__取り組む課題__.
1) 掲載文の「1920年、2020年」から「た20世紀もそうだったから。」までを、一字一句そのまま書き写してください。
2) 次の(a)〜(c)が掲載文の内容と合っているかをそれぞれ「はい」か「いいえ」で答え、判断の決め手となる本文の語句を正確に引用してください。
(a) 筆者は200年前のことを考えている。
(b) 筆者は、自分たちが20世紀の余韻を引き連れながら21世紀を突き進んでいると述べている。
(c) 筆者は、100年という区切りには意味があると断言している。

傍観者の時代、邦題は「時代」って謳っているけど、原著の方が断然カッコイイ

1920年、2020年

100年前のことを考えている。

というか、19世紀から20世紀に生きた人たちのことを考えている。

そのままスライドさせると、20世紀から21世紀を生きる自分たちのことになったりする。いま自分たちは20世紀の余韻を引き連れながら21世紀を突き進んでいる。

100年という区切りに意味があるかどうかわからないけども、人が生きることそのものが歴史であるとするならば、

つまり20世紀を生きた人たちがいなくなって、21世紀に生まれた人たちが主役になって、初めて21世紀が立ち上がるとするならば、まんざらいい加減ということでもなさそうだ。なぜならドラッカーが生きた20世紀もそうだったから。

__データ抜粋__.
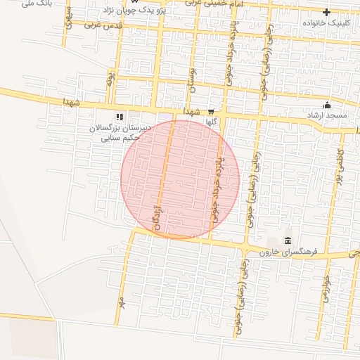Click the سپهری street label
pos(68,20)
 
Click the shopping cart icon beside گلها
pos(210,111)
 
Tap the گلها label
pos(210,122)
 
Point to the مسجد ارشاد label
pos(323,115)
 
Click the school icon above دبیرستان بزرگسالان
pos(120,117)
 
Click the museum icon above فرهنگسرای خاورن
pos(288,242)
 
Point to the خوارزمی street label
pos(326,288)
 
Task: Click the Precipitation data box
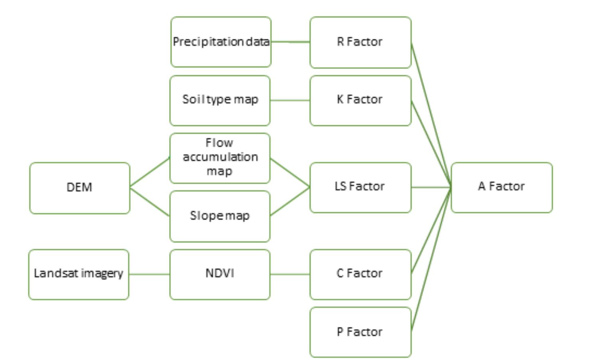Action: (x=221, y=42)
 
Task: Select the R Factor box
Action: (x=360, y=42)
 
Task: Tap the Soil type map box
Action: (x=220, y=100)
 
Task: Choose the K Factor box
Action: (x=360, y=100)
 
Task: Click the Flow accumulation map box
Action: (x=220, y=158)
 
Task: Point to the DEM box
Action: (x=79, y=188)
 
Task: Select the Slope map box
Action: (x=220, y=216)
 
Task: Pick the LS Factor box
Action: (x=360, y=187)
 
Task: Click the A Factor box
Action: (x=502, y=187)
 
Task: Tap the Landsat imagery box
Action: (x=79, y=274)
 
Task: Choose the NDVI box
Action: (x=220, y=274)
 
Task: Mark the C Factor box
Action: (x=360, y=274)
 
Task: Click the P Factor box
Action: (x=360, y=332)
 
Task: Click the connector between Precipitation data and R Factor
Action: (x=290, y=42)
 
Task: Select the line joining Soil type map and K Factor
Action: (x=290, y=100)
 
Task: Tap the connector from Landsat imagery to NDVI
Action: (x=149, y=274)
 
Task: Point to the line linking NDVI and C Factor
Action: (x=290, y=274)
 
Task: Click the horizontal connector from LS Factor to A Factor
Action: (x=431, y=187)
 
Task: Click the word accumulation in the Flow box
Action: (x=220, y=157)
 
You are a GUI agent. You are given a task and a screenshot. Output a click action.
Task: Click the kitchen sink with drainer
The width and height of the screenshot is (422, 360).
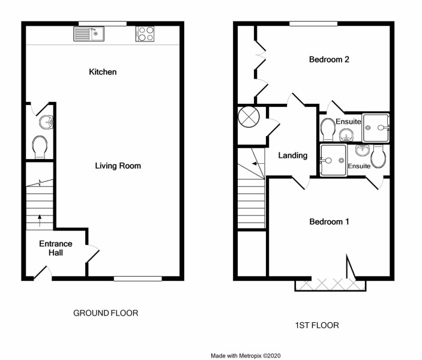(89, 34)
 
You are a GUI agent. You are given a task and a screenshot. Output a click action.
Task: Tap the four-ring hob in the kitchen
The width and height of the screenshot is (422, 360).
(145, 34)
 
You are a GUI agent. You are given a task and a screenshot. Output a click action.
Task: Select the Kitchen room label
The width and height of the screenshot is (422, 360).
(103, 72)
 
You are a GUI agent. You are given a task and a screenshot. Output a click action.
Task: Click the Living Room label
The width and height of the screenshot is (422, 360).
(118, 166)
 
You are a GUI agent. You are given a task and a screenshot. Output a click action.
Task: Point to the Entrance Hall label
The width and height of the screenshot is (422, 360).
(56, 248)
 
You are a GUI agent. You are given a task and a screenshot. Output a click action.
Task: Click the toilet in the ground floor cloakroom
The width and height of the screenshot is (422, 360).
(40, 147)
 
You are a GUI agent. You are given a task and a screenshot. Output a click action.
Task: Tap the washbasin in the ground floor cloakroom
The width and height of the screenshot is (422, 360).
(46, 122)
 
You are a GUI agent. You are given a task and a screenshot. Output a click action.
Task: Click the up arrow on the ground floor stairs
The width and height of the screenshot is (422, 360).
(40, 220)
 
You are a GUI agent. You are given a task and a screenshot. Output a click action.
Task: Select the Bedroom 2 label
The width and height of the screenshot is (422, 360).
(329, 59)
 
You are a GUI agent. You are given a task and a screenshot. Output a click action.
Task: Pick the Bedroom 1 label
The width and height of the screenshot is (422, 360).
(329, 222)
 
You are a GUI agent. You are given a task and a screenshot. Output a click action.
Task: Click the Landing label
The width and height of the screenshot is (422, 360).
(293, 155)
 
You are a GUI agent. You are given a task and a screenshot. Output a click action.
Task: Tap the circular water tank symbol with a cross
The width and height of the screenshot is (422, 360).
(249, 117)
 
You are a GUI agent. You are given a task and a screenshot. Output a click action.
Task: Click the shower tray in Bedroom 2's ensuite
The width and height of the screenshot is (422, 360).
(376, 128)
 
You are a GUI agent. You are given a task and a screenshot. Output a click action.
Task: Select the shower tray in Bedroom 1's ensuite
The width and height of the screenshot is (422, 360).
(333, 160)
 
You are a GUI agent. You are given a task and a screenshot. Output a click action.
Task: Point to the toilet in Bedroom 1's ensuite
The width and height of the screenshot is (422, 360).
(378, 157)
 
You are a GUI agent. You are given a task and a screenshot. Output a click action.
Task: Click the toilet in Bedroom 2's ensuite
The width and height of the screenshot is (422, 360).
(328, 130)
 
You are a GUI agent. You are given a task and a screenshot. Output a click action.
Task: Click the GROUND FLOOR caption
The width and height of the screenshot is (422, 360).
(106, 313)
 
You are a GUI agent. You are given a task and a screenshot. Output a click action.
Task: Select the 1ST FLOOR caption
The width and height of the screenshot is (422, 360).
(317, 325)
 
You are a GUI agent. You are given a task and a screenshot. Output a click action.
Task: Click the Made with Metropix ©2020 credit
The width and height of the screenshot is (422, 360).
(246, 356)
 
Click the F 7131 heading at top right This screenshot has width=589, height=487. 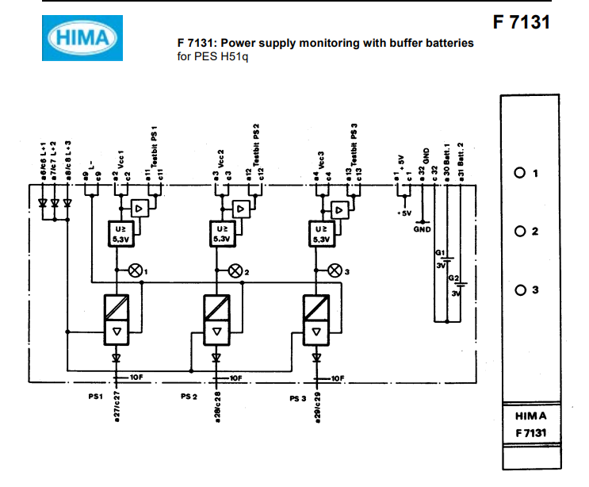[x=521, y=21]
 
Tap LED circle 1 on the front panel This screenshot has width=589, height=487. [x=520, y=173]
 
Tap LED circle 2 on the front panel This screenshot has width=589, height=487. [x=520, y=232]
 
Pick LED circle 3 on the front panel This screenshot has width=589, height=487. [x=520, y=290]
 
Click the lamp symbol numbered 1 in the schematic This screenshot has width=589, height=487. [x=134, y=270]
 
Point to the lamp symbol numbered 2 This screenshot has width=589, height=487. [x=235, y=270]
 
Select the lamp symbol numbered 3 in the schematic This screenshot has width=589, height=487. [x=335, y=270]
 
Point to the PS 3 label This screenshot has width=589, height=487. [x=298, y=398]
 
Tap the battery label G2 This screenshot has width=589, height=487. [x=453, y=278]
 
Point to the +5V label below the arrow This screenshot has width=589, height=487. [x=403, y=213]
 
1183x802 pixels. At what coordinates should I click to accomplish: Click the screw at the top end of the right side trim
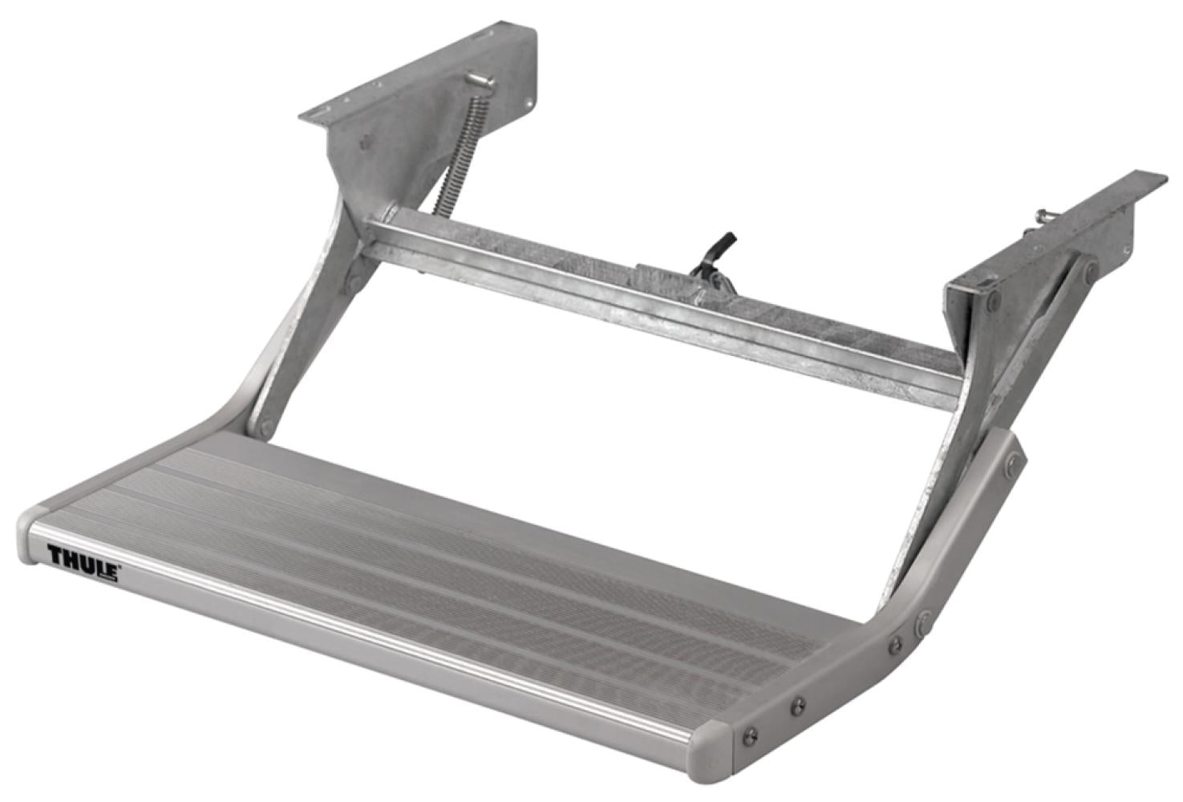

__解答一覧__.
1)
1920年、2020年

100年前のことを考えている。

というか、19世紀から20世紀に生きた人たちのことを考えている。

そのままスライドさせると、20世紀から21世紀を生きる自分たちのことになったりする。いま自分たちは20世紀の余韻を引き連れながら21世紀を突き進んでいる。

100年という区切りに意味があるかどうかわからないけども、人が生きることそのものが歴史であるとするならば、

つまり20世紀を生きた人たちがいなくなって、21世紀に生まれた人たちが主役になって、初めて21世紀が立ち上がるとするならば、まんざらいい加減ということでもなさそうだ。なぜならドラッカーが生きた20世紀もそうだったから。

2)
(a) いいえ。「100年前のことを考えている。」
(b) はい。「いま自分たちは20世紀の余韻を引き連れながら21世紀を突き進んでいる。」
(c) いいえ。「100年という区切りに意味があるかどうかわからないけども」